DATASET START
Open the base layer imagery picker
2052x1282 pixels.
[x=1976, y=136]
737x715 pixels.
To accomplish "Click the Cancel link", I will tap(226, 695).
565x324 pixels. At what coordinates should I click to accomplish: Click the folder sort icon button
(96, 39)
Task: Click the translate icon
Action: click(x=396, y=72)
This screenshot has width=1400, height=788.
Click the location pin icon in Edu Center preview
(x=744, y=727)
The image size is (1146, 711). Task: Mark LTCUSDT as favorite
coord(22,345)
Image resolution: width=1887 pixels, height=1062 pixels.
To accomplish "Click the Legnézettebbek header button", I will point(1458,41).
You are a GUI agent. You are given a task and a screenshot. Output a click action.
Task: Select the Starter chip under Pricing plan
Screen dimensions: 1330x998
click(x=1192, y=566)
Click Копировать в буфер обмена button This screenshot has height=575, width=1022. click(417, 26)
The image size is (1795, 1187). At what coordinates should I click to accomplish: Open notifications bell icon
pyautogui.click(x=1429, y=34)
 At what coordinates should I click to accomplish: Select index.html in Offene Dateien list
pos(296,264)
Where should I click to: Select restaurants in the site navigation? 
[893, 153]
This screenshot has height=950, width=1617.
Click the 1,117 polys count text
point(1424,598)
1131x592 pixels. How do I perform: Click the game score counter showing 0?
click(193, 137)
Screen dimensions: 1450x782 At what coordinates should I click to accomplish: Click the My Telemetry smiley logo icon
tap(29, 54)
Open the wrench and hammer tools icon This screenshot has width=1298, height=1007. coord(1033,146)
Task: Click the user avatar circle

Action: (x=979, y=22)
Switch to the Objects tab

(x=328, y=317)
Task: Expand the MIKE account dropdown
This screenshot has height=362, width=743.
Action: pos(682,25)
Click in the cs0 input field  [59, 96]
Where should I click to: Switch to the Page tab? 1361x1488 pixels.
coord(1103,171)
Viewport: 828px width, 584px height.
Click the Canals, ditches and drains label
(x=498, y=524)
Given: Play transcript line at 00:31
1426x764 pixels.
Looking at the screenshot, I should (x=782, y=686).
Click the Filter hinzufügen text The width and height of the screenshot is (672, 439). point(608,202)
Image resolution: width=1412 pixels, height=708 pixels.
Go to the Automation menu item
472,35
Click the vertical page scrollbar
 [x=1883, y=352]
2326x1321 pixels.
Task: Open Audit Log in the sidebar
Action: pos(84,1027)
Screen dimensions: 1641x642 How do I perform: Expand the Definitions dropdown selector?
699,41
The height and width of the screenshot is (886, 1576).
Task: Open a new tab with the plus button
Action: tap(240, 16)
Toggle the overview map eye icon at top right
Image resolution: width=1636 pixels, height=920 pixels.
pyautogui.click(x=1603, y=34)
DATASET END
> **WHAT NEEDS TO BE DONE**: Every record above is to be copied exactly.

> **TASK ANSWER**:
Open the base layer imagery picker
2052x1282 pixels.
[x=1976, y=136]
737x715 pixels.
To accomplish "Click the Cancel link", I will tap(226, 695).
565x324 pixels. At what coordinates should I click to accomplish: Click the folder sort icon button
(96, 39)
Task: Click the translate icon
Action: click(x=396, y=72)
This screenshot has width=1400, height=788.
Click the location pin icon in Edu Center preview
(x=744, y=727)
The image size is (1146, 711). Task: Mark LTCUSDT as favorite
coord(22,345)
Image resolution: width=1887 pixels, height=1062 pixels.
To accomplish "Click the Legnézettebbek header button", I will point(1458,41).
You are a GUI agent. You are given a task and a screenshot. Output a click action.
Task: Select the Starter chip under Pricing plan
Screen dimensions: 1330x998
click(x=1192, y=566)
Click Копировать в буфер обмена button This screenshot has height=575, width=1022. click(417, 26)
The image size is (1795, 1187). At what coordinates should I click to accomplish: Open notifications bell icon
pyautogui.click(x=1429, y=34)
 At what coordinates should I click to accomplish: Select index.html in Offene Dateien list
pos(296,264)
Where should I click to: Select restaurants in the site navigation? 
[893, 153]
This screenshot has height=950, width=1617.
Click the 1,117 polys count text
point(1424,598)
1131x592 pixels. How do I perform: Click the game score counter showing 0?
click(193, 137)
Screen dimensions: 1450x782 At what coordinates should I click to accomplish: Click the My Telemetry smiley logo icon
tap(29, 54)
Open the wrench and hammer tools icon This screenshot has width=1298, height=1007. coord(1033,146)
Task: Click the user avatar circle

Action: (x=979, y=22)
Switch to the Objects tab

(x=328, y=317)
Task: Expand the MIKE account dropdown
This screenshot has height=362, width=743.
Action: pos(682,25)
Click in the cs0 input field  [59, 96]
Where should I click to: Switch to the Page tab? 1361x1488 pixels.
coord(1103,171)
Viewport: 828px width, 584px height.
Click the Canals, ditches and drains label
(x=498, y=524)
Given: Play transcript line at 00:31
1426x764 pixels.
Looking at the screenshot, I should (x=782, y=686).
Click the Filter hinzufügen text The width and height of the screenshot is (672, 439). point(608,202)
Image resolution: width=1412 pixels, height=708 pixels.
Go to the Automation menu item
472,35
Click the vertical page scrollbar
 [x=1883, y=352]
2326x1321 pixels.
Task: Open Audit Log in the sidebar
Action: pos(84,1027)
Screen dimensions: 1641x642 How do I perform: Expand the Definitions dropdown selector?
699,41
The height and width of the screenshot is (886, 1576).
Task: Open a new tab with the plus button
Action: tap(240, 16)
Toggle the overview map eye icon at top right
Image resolution: width=1636 pixels, height=920 pixels.
pyautogui.click(x=1603, y=34)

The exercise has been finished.